There’s a perception in the media that it’s crunchy, treehugging, limousine liberals who are setting the policy and making things tough for Joe Commuter.  Once again, the congestion pricing debate illustrated this, with newspaper columnists and politicians claiming that tolling bridges would make commutes too expensive for poor people while having no effect on rich white people.  But this, too, is false.  The non-wealthy and non-white drive in very small numbers and improvements to transit benefits the poor and middle class much more than it does the rich.  The populist position, then, is to get people out of their cars.

  • Bikes are a menace to senior citizens and the population in general.

In 2009, 33,000 people were killed by cars nationwide.  Cohen asked the crowd to think about that for a second.  “Imagine you’re introducing a new transportation system,” Cohen said, “but there’s one catch: it will kill 33,000 people a year.”  Cohen hardly needed to point out that few Americans would think it was okay to build something from the ground up with such a high casualty rate, yet that’s where we stand with cars right now.

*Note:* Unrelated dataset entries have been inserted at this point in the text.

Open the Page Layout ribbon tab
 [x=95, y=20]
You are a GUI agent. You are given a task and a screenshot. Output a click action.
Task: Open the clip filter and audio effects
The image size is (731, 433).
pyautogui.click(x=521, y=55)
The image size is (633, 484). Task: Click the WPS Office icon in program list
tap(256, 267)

Cohen asked the room full of cyclists how many people knew someone who had been hospitalized as a result of being hit by a bike or who had been hospitalized themselves for the same reason.  Only two or three hands went up.  But when Cohen asked the same question, this time involving cars, almost every hand in the room went up.  Bikes may be seen as a menace, but even the most hostile, anti-bike crowd, if pressed, would have a difficult time moving that fear from perception to fact.  Anecdotes are powerful, of course, but are not statistics.  And the statistics do not back up the terrorizing fear that cyclists are said to impose on the city’s helpless elderly.

Last year, 65 155 pedestrians were killed by cars in New York City.  How many were killed by bikes?  Zero.  How many pedestrians were killed by bikes nationwide?  No one keeps track, Cohen noted, suggesting that the rate is “so trivial as to be noncontroversial.”  Cohen joked that one can find statistics for the number of Americans killed by falling out of bed, collapsing coffee tables or angry wasps, yet we don’t see movements to encourage people to sleep on the floor or keep their remote controls on the couch and we so far have not found a way to ban bees.  “Biking is safe,” Cohen said.  “We are less than a threat than bees or coffee tables.”

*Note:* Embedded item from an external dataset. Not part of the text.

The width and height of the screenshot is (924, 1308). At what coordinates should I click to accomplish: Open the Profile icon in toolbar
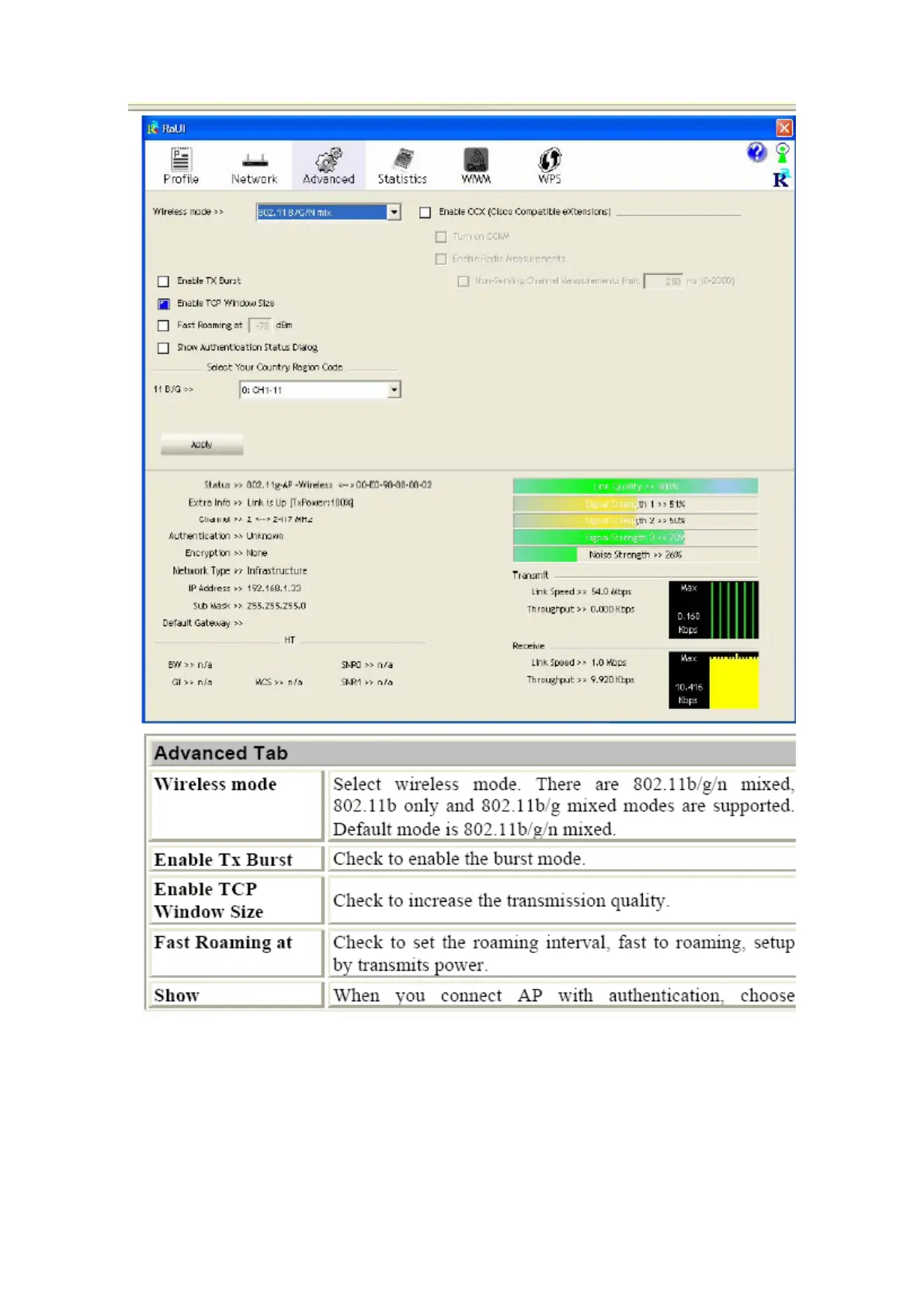[x=181, y=158]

Being right and having the truth on one’s side is not always a surefire ticket to victory, Cohen said, but it doesn’t hurt.  The importance of Streetfilms, Cohen noted, is that Streetfilms presents the actual facts.  The Streetfilms crew goes out, camera in hand, and counters false perceptions by showing the positive effects things such as bike lanes, pedestrian plazas, and bus rapid transit has on the city.

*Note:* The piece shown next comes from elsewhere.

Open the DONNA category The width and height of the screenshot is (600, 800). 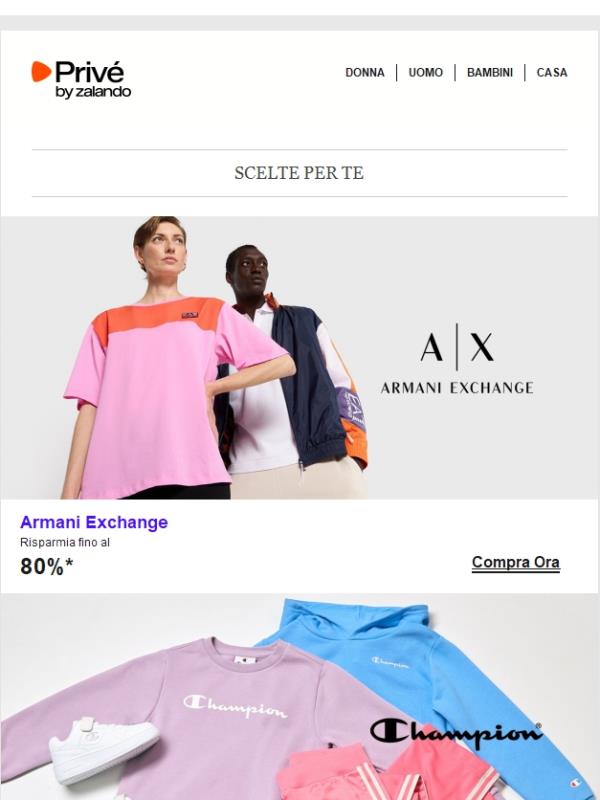[365, 73]
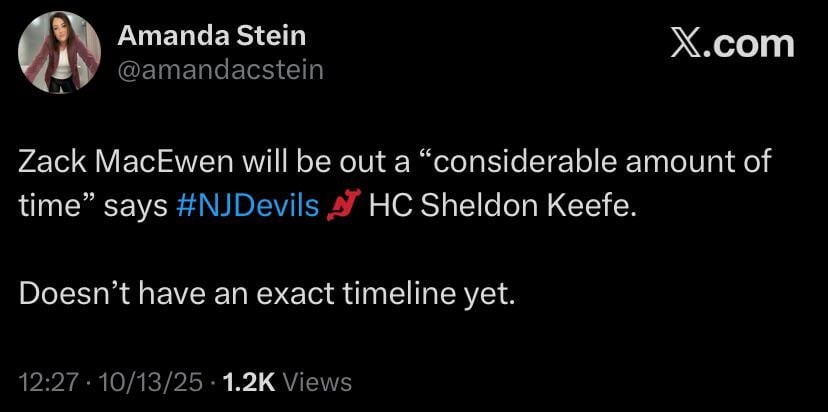Screen dimensions: 828x412
Task: Click the "Views" label
Action: [x=318, y=381]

I support Streetfilms wholeheartedly and encourage anyone who rides in New York to support them, too.  If you can, please make a donation to the organization so they can continue documenting the positive changes all over New York and the world.

6 Comments
  1. November 19, 2010 12:19 am

    Great post.
    And for the record, my wife and I first go for the Saturday crossword (despite having access to News From the Future) so that we can make ourselves feel smart (or stupid, depending on the week) over the morning coffee.

  2. November 19, 2010 10:22 am

    Thanks for pointing that out. It makes the point even better.

  3. November 19, 2010 4:55 pm

    Hey, again thanks for doing this! Alot of people were hoping we had taped it…this is the next best thing.

  4. November 19, 2010 8:03 pm

    You got it! I love what Streetfilms does. Keep it up!